SLA: Beyond Sparsity in Diffusion Transformers via Fine-Tunable Sparse–Linear Attention¶

Conference: ICLR 2026
OpenReview: https://openreview.net/forum?id=eD8IPvNoZB
Code: https://github.com/thu-ml/SLA
Area: Model Compression / Efficient Attention / Diffusion Models
Keywords: Sparse Attention, Linear Attention, Diffusion Transformer, Video Generation Acceleration, GPU kernel

TL;DR¶

The authors discover that attention weights in Diffusion Transformers can be decomposed into a "small number of high-rank + large number of extremely low-rank" components. They propose SLA—applying precise sparse attention to critical blocks, linear attention to marginal blocks, and skipping negligible blocks. Integrated into a single GPU kernel and requiring only a few thousand fine-tuning steps, SLA reduces attention computation by approximately 95% and achieves a 2.2× end-to-end acceleration in video generation with nearly zero quality loss.

Background & Motivation¶

Background: In Diffusion Transformers (DiT), especially for video generation, sequence lengths often reach 10K–100K. Attention is the only operator with \(O(N^2)\) complexity, making it the primary computational bottleneck. Existing efficiency strategies follow two paths: sparse attention (calculating only a subset of attention scores) and linear attention (rewriting softmax into an \(O(N)\) form).
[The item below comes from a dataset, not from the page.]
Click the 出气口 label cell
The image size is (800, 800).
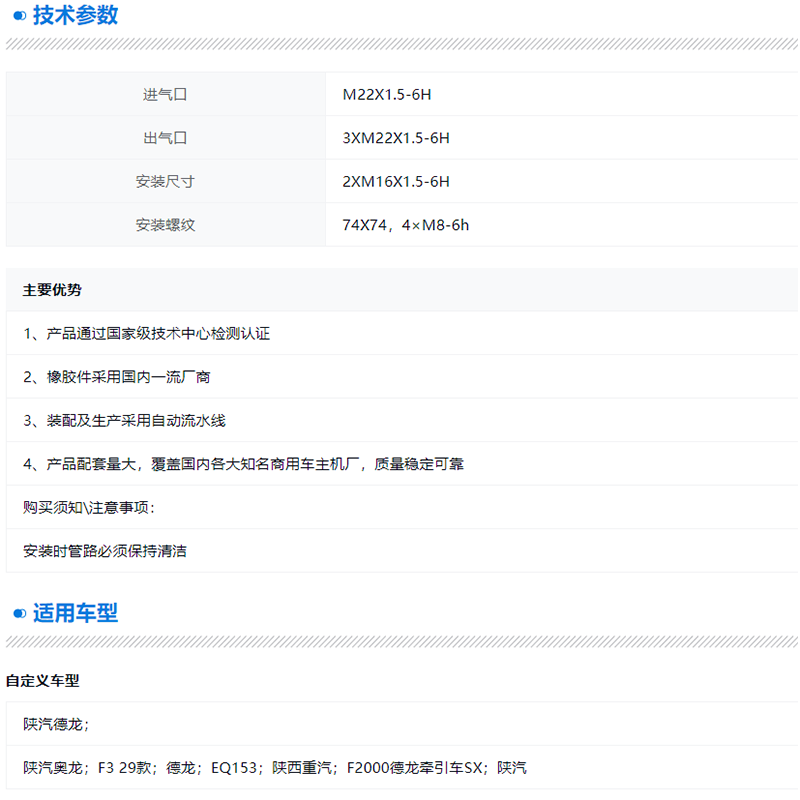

Limitations of Prior Work: Both paths have fatal flaws. Linear attention often fails in practice, particularly in video diffusion—prior works mostly validate on image generation, and video quality collapses when applied (the Linear Only VBench VA score drops to 0.04). Sparse attention struggles to achieve very high sparsity; it is typically limited to 40–60% for sequences under 50K, and 80–85% sparsity is usually only reported for ultra-long sequences (\(100K–300K\)), where sparsity is naturally easier to achieve.

Key Challenge: Visualizing attention weights reveals a dilemma. Due to the exponential amplification of softmax, only about 8.1% of weights are greater than the mean \(1/N\), while about 45% are smaller than \(1/(100N)\). Skipping the smallest 45% (sparsification) introduces \(<3\%\) L1 error, but retaining only the largest 8.1% (92% sparsity) causes the error to jump to ~33%. The problem lies in the "middle weights" between \(1/(100N)\) and \(1/N\): deleting them tanks accuracy, but calculating them limits sparsity. This is why sparse attention hits a ceiling at 90% sparsity.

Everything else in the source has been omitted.